Aquello que está más allá de lo que mostramos, lo que no se ve de nuestras vidas, suelen ser imágenes o voces en misteriosos escenarios privados donde nuestra interioridad se abre bajo una extraña luz. Los sentimientos imposibles de aclarar con palabras son nuestros compañeros inasibles en esa vida oculta que llevamos. La vamos portando como una habitación más de la casa, portátil, portentosa y tenue, resonante, invisible e inaudible a los otros, ambigua por no definirse entre ser una presencia constante o una ausencia absoluta. Es indudable que tenemos una vida interior cuando no sabemos si estamos excesivamente acompañados o dramáticamente solos. En verdad, lo que llamamos “nuestro interior” es un fragmento de vida que escapa a la conciencia y no es nada claro vislumbrar si pertenece más al pasado que al presente, o al futuro.

Un murmullo que me va pensando pero no me resuelve las dudas prácticas; lo que quedó de una conversación (¿es un residuo descartable o la clave decisiva?); el registro involuntario de la fachada de un lugar al que solemos entrar (¿es un tilde mental o el paso esencial para despertar la imaginación?); un rostro perenne captado en su gesto (¿o acaso condensa otros gestos que serían los relevantes?); registros que hacen ecos unos sobre otros (¿estarán creando algo o serán sólo automatismos inútiles?). Un abismo con la realidad marcando el perímetro de un espacio que contiene las pistas de una dedicatoria a otro.

¿Qué beneficios nos otorgará este espacio de interioridad? ¿Necesitará de un correlato en el espacio arquitectónico exterior? ¿Tendrá alguna función en la transformación de lo que sentimos, quizás de lo que creemos pensar y hasta incluso de lo que vivimos?

En 1916 Sigmund Freud da un ejemplo, según él, muy frecuente de las ventajas “internas” que le procuran al yo el hecho de refugiarse en la neurosis: “Una mujer a la que su marido maltrate y explote sin consideración alguna se refugiará en la neurosis cuando a ello ayude su constitución, cuando sea demasiado cobarde o demasiado honrada para mantener un secreto comercio con otro hombre, cuando no sea bastante fuerte para desafiar los prejuicios sociales y separarse de su marido, cuando no experimente el deseo de rehacer su vida o buscar un marido mejor y cuando, además, la impulse a pesar de todo, su instinto sexual hacia su verdugo”. 

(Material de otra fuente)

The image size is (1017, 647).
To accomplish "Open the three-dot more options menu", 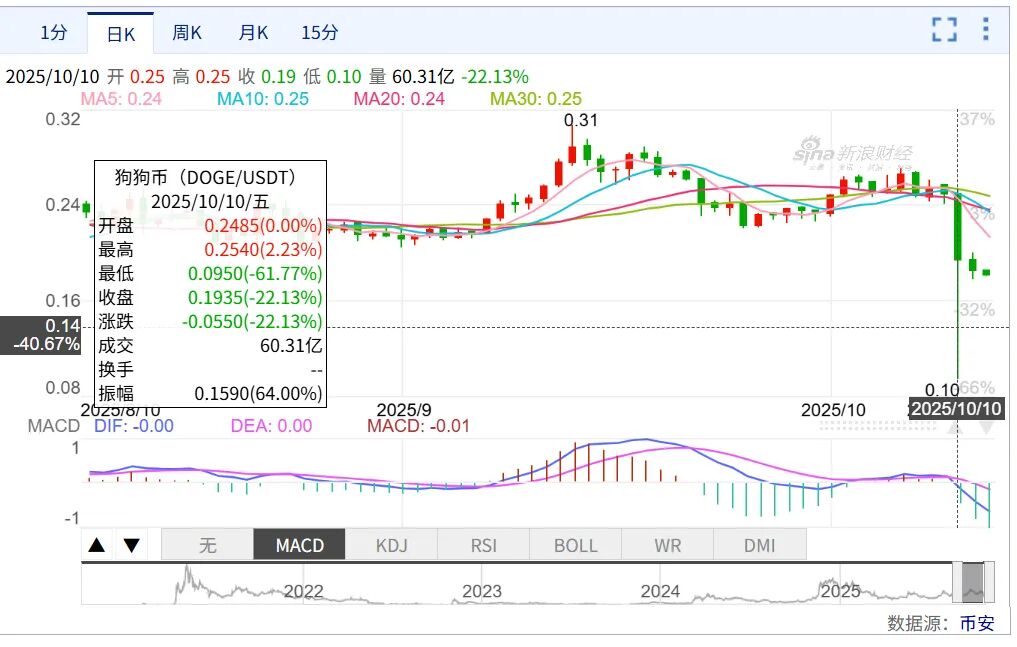I will pos(985,29).
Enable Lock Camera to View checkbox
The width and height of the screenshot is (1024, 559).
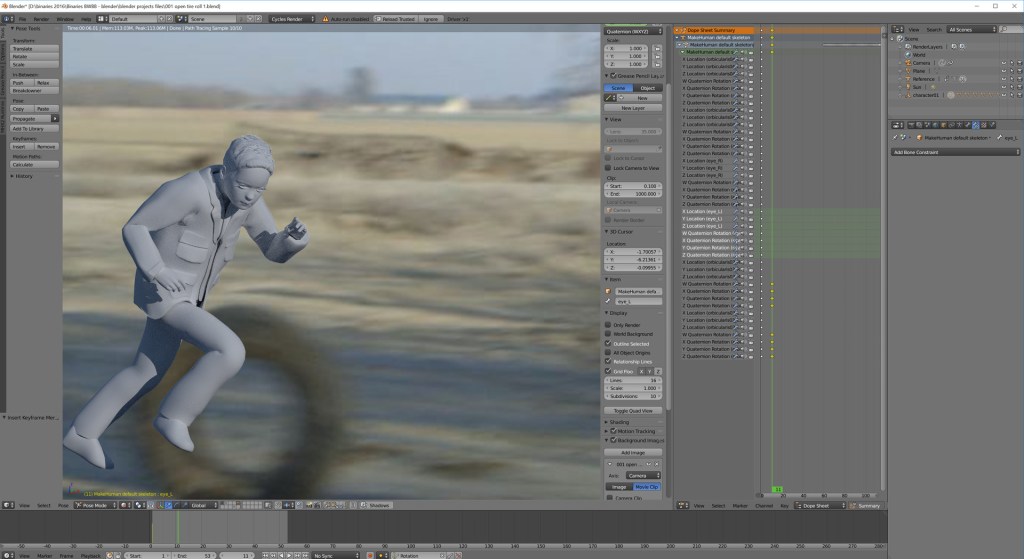click(608, 168)
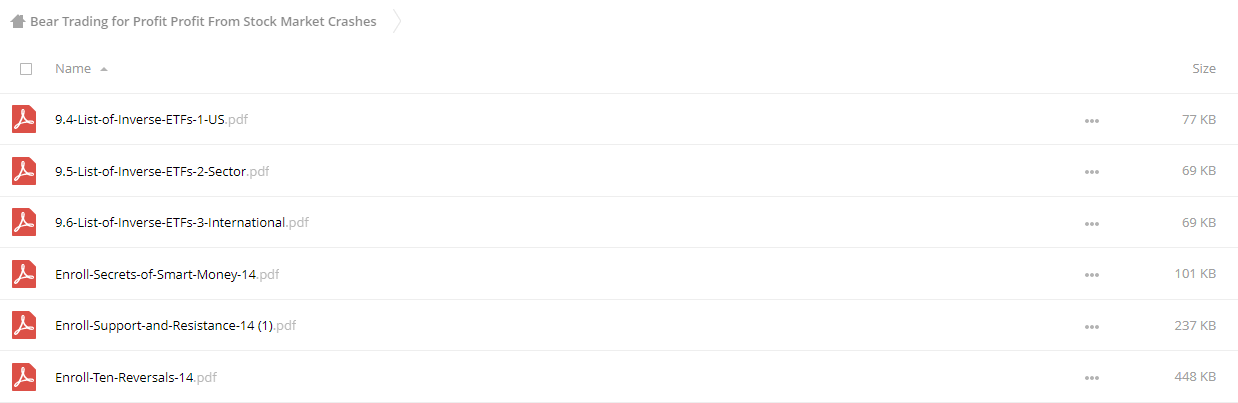1238x403 pixels.
Task: Click the home icon in the breadcrumb
Action: [17, 21]
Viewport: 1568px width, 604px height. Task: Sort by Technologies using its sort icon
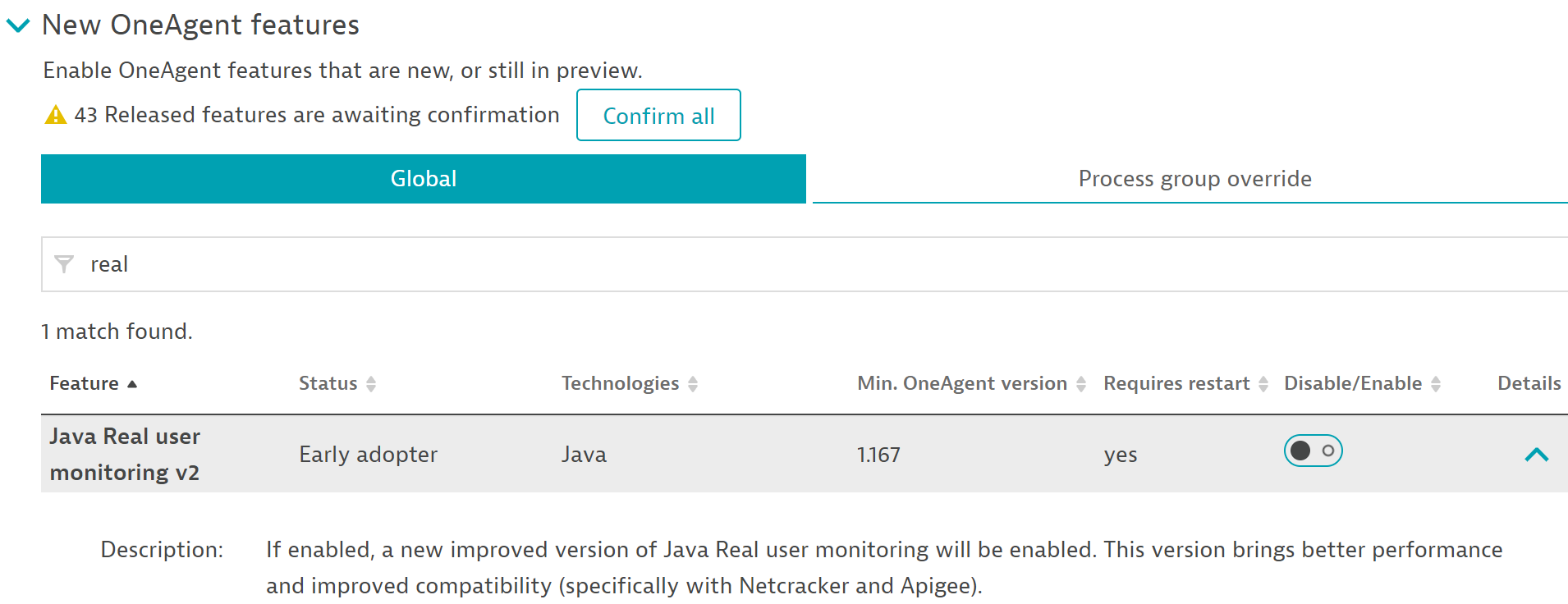click(693, 384)
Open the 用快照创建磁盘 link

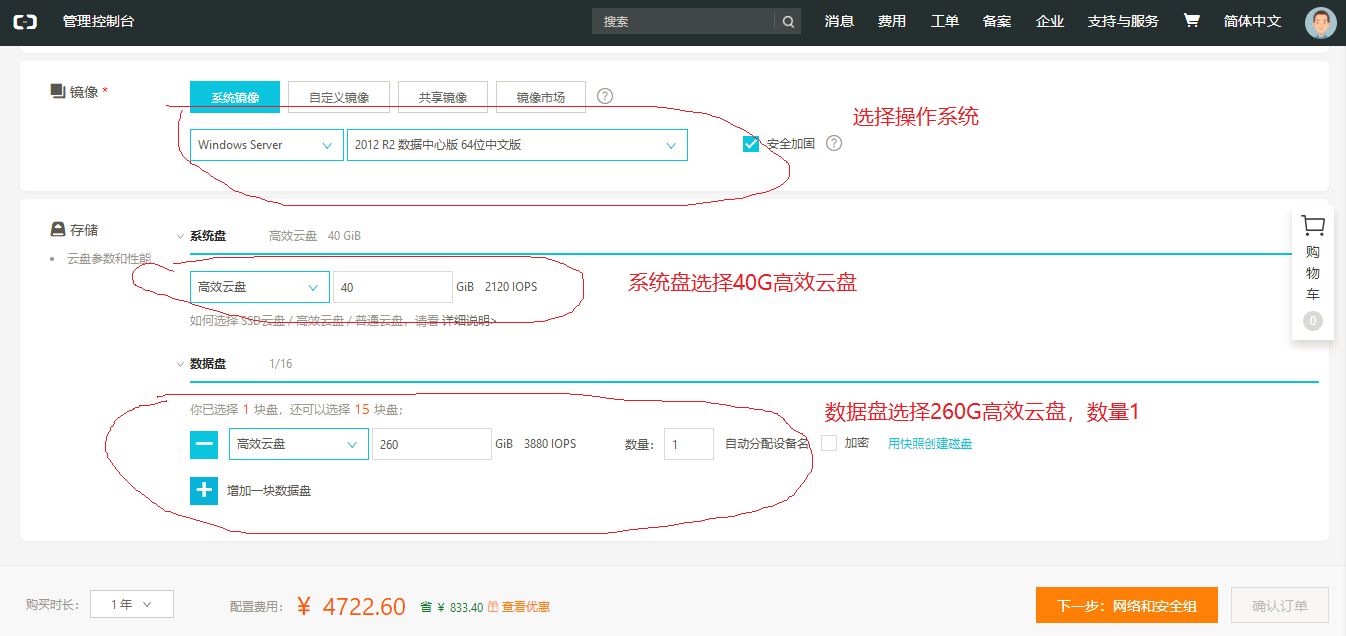[929, 444]
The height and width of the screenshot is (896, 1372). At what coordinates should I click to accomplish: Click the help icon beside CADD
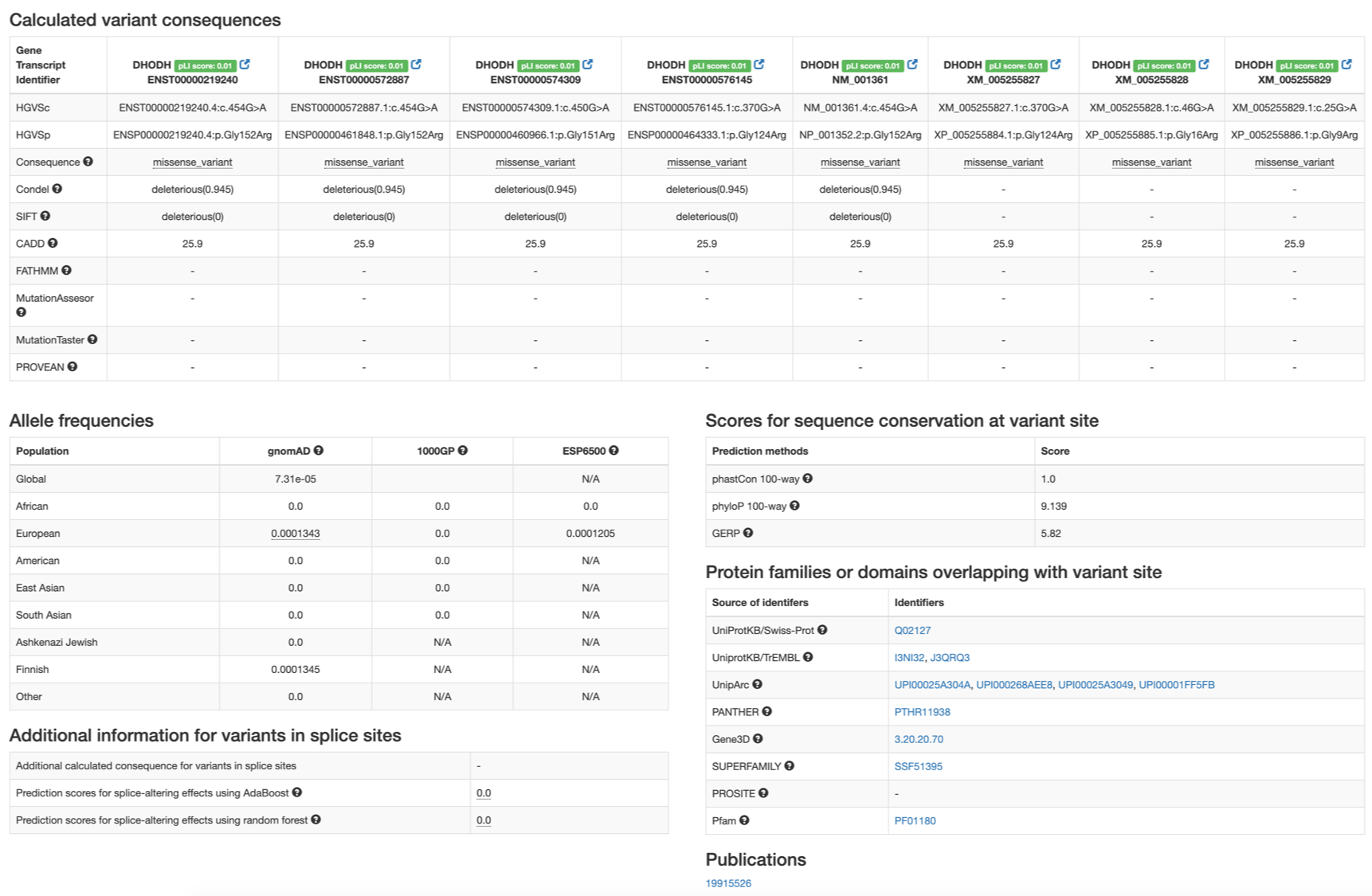coord(53,243)
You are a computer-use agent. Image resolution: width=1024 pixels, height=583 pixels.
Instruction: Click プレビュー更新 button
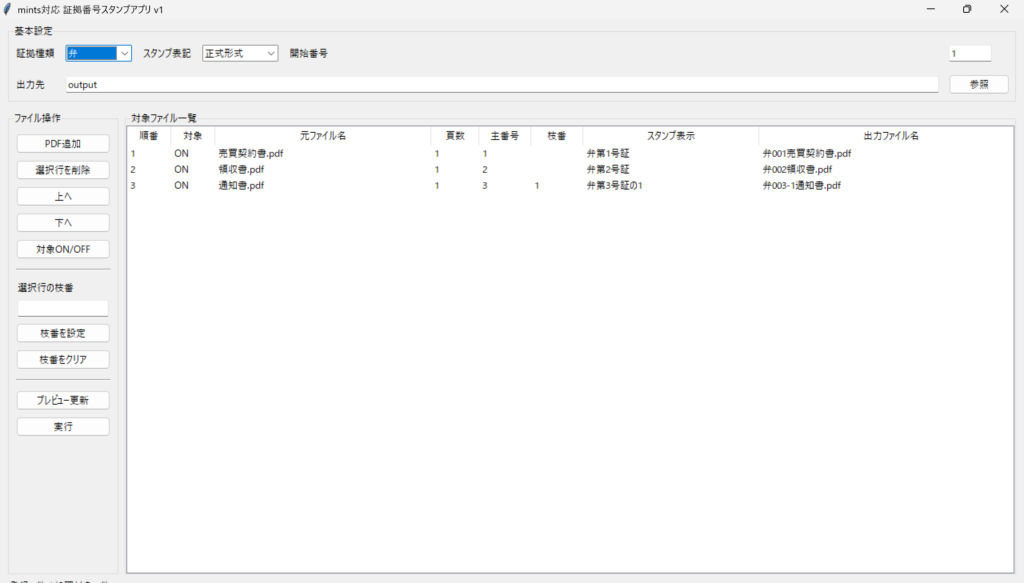(x=63, y=400)
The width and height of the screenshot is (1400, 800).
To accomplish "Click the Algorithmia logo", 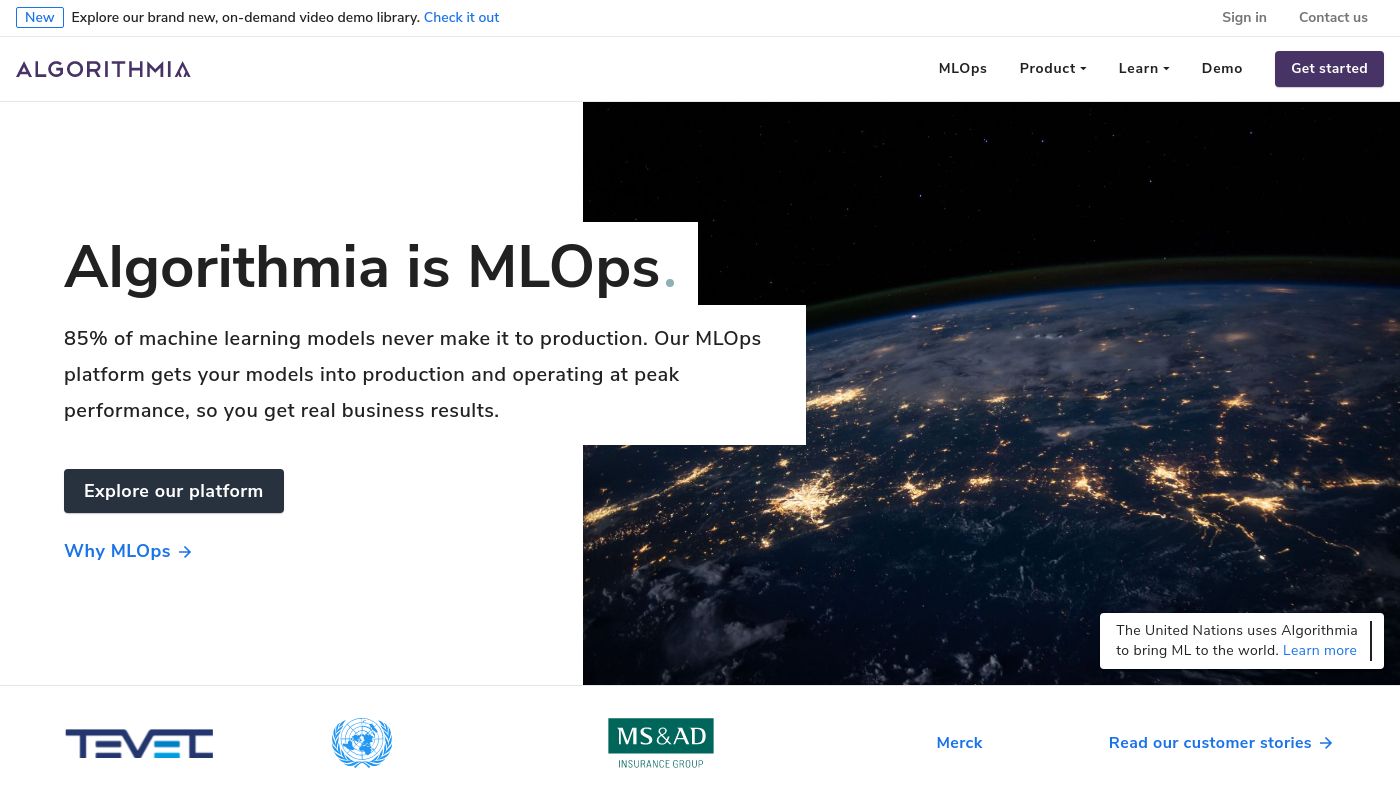I will (x=102, y=69).
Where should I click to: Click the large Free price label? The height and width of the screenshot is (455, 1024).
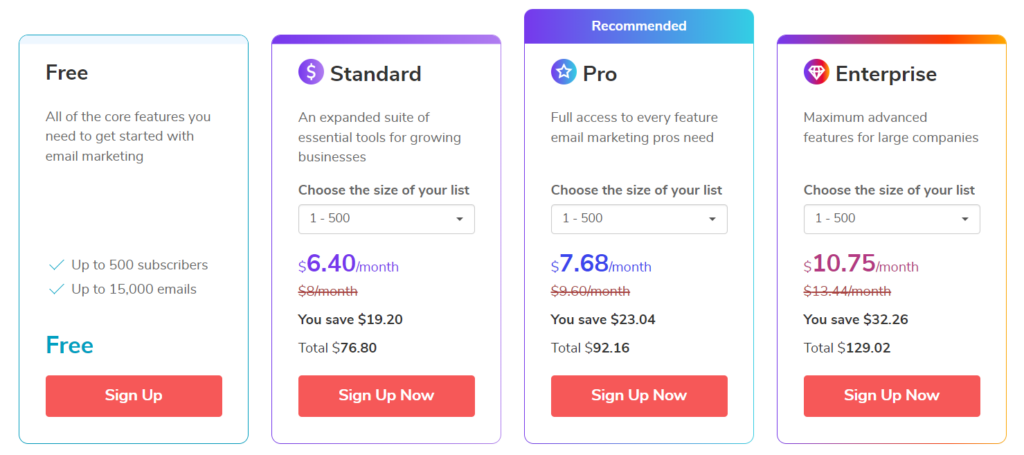[69, 345]
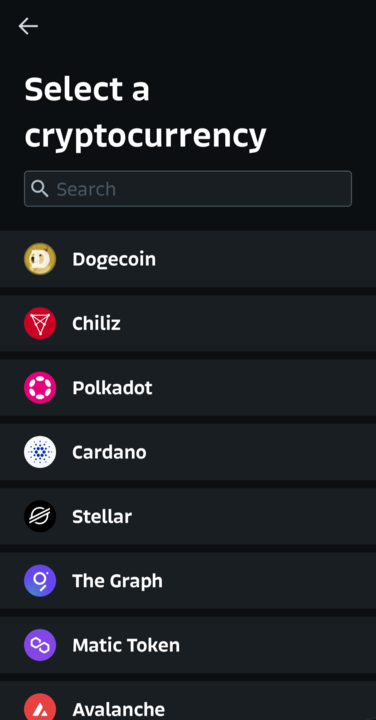This screenshot has width=376, height=720.
Task: Click the Matic Token purple logo
Action: pos(40,645)
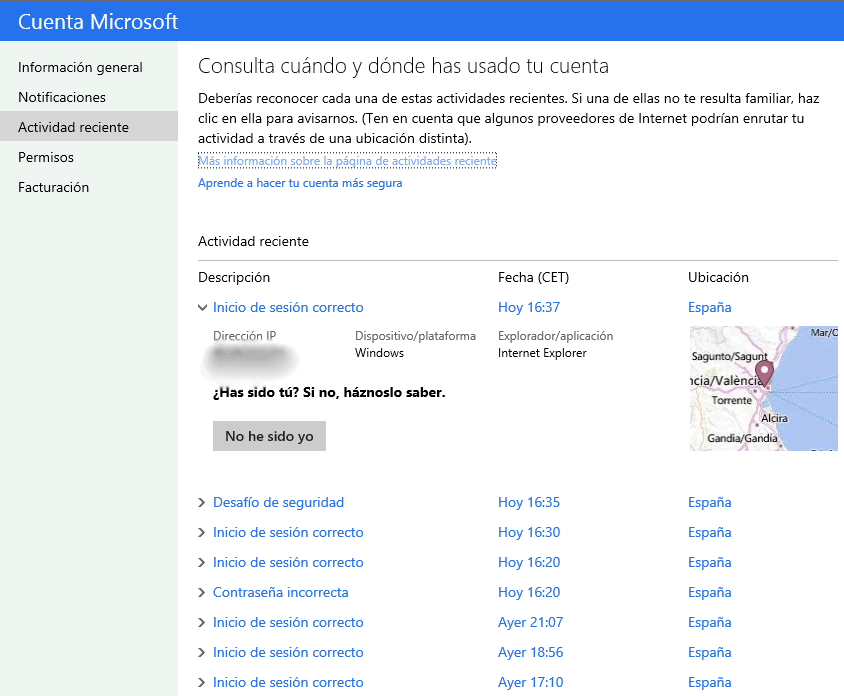
Task: Click the map location pin marker
Action: click(765, 373)
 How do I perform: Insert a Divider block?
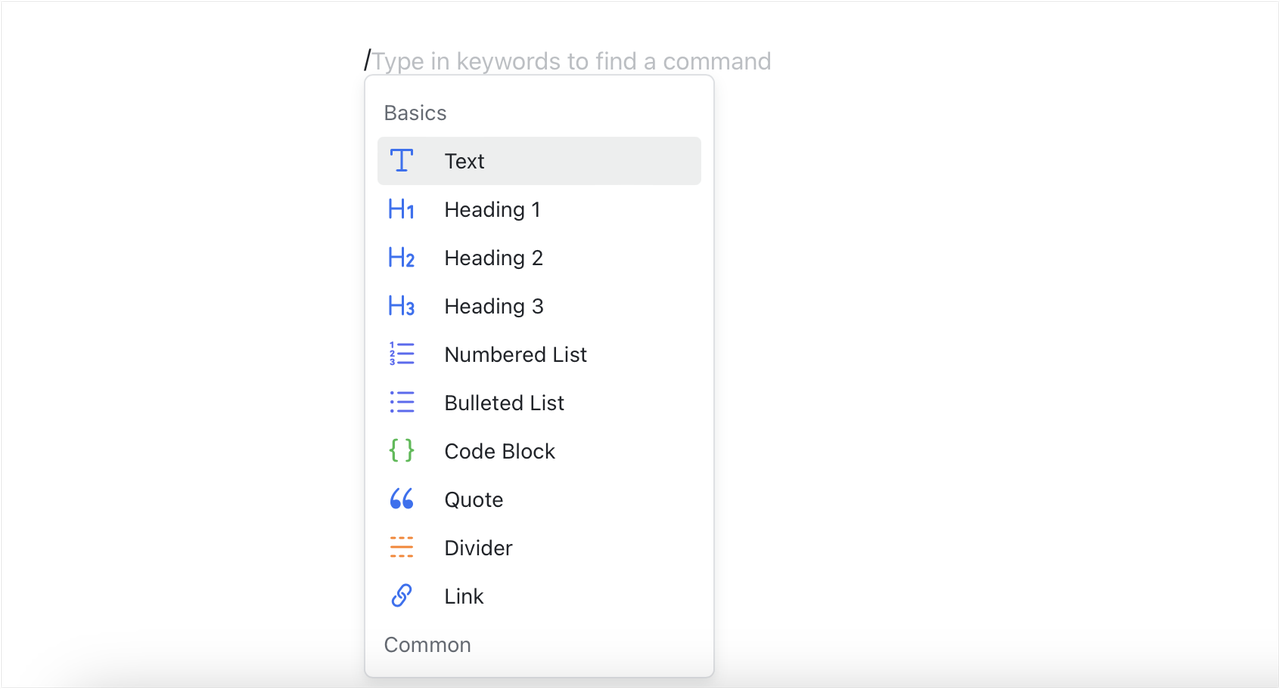[x=478, y=547]
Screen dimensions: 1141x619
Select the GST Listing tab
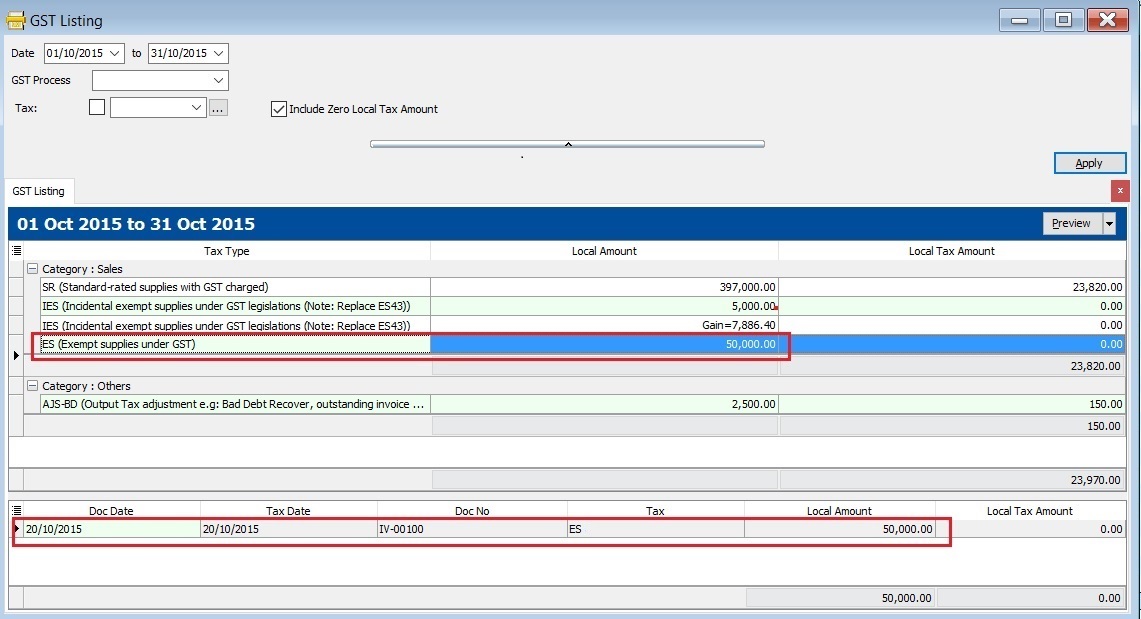pyautogui.click(x=39, y=190)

Agudas observaciones que lo llevan a concluir genialmente: “La neurosis constituirá para esta mujer un arma defensiva y hasta un instrumento de venganza. De su matrimonio no le estaba permitido lamentarse y, en cambio, de su enfermedad puede hacerlo”. Para Freud, el sufrimiento neurótico tiene dignidad de enfermedad y así debía tratarse.

 

Me preguntaba en qué lugar de reunión se habrá pergeñado esa venganza contra el otro, con sus detalles y estrategia. ¿En qué espacio se encontraron y confundieron la excesiva cobardía, o la honradez, la debilidad para enfrentar prejuicios y el impedimento para ilusionarse con un cambio de vida? ¿Dónde se tramó la metamorfosis del instinto sexual en ánimo de venganza? ¿En qué interioridad silenciosa del yo y cuánto tiempo habrá llevado la subversión del sufrimiento y sus sentidos?